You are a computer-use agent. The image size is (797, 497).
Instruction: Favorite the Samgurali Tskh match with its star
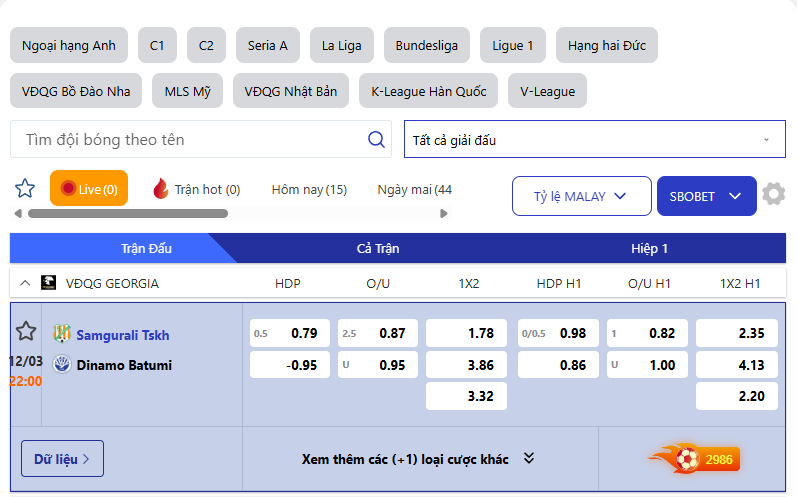(26, 331)
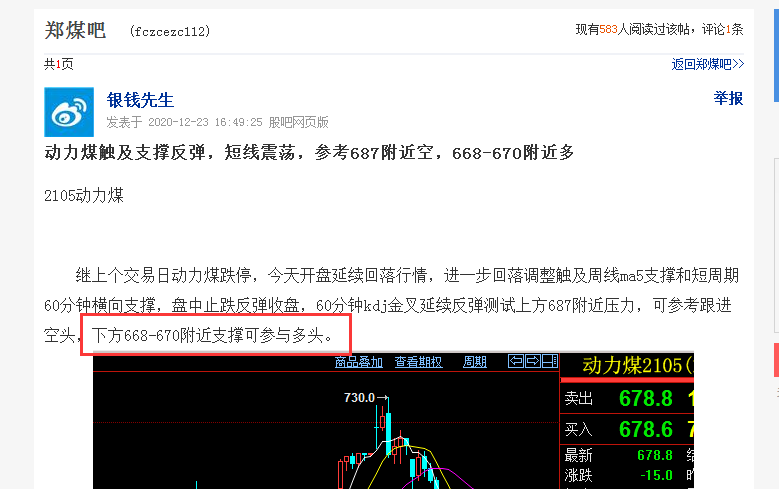The height and width of the screenshot is (489, 779).
Task: Click the 买入 678.6 buy price row
Action: click(627, 429)
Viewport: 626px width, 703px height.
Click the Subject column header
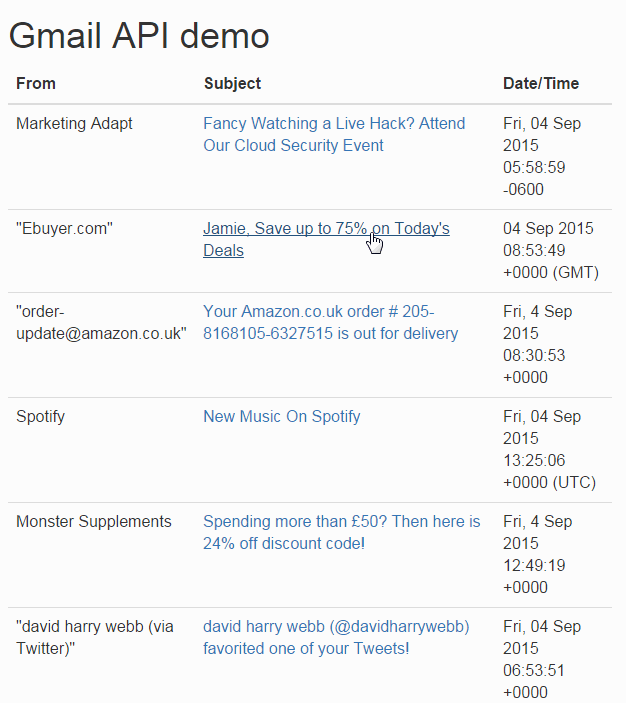(x=232, y=83)
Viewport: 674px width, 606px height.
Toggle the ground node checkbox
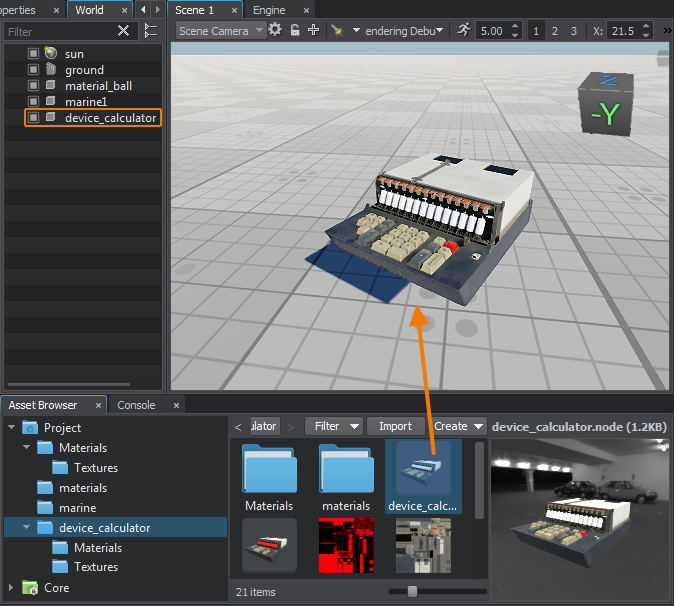[x=33, y=69]
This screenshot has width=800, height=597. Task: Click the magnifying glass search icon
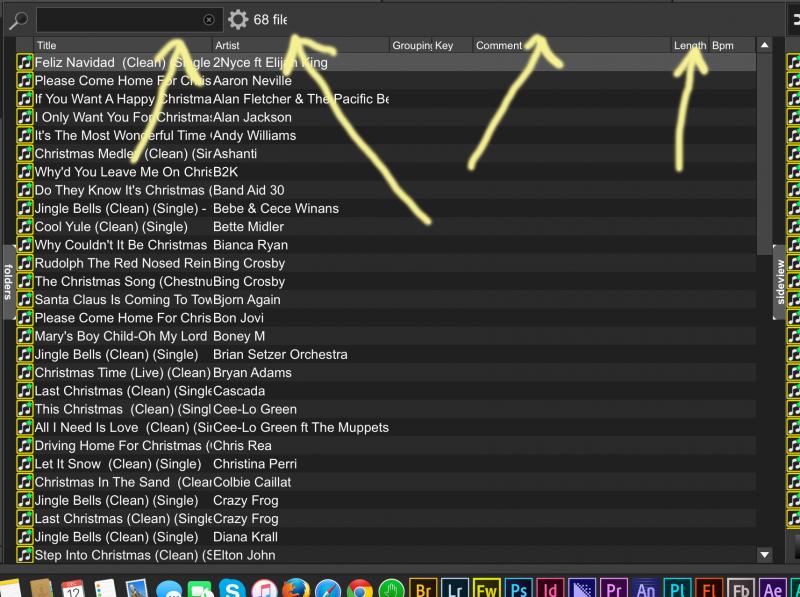18,19
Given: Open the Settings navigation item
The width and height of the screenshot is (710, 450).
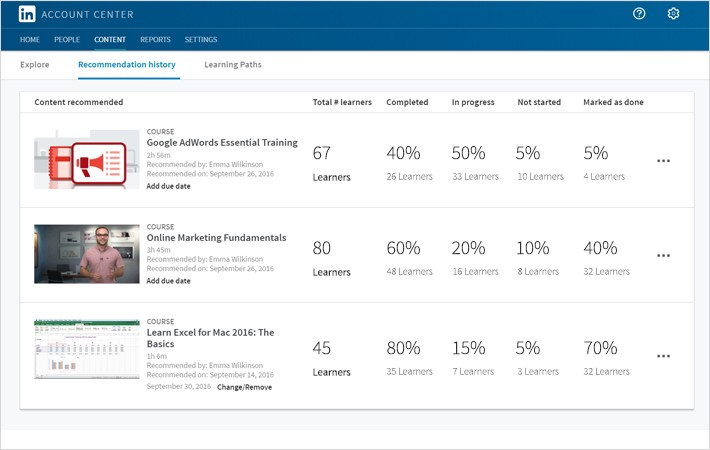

*PROBLEM*: Pictures excluded, print only the lines from the one with "Click the Subject column header" through the end of the entries above, exactly as written.

*SOLUTION*:
Click the Subject column header
(x=232, y=83)
Viewport: 674px width, 606px height.
Toggle the ground node checkbox
[x=33, y=69]
This screenshot has width=800, height=597. Task: Click the magnifying glass search icon
18,19
Given: Open the Settings navigation item
The width and height of the screenshot is (710, 450).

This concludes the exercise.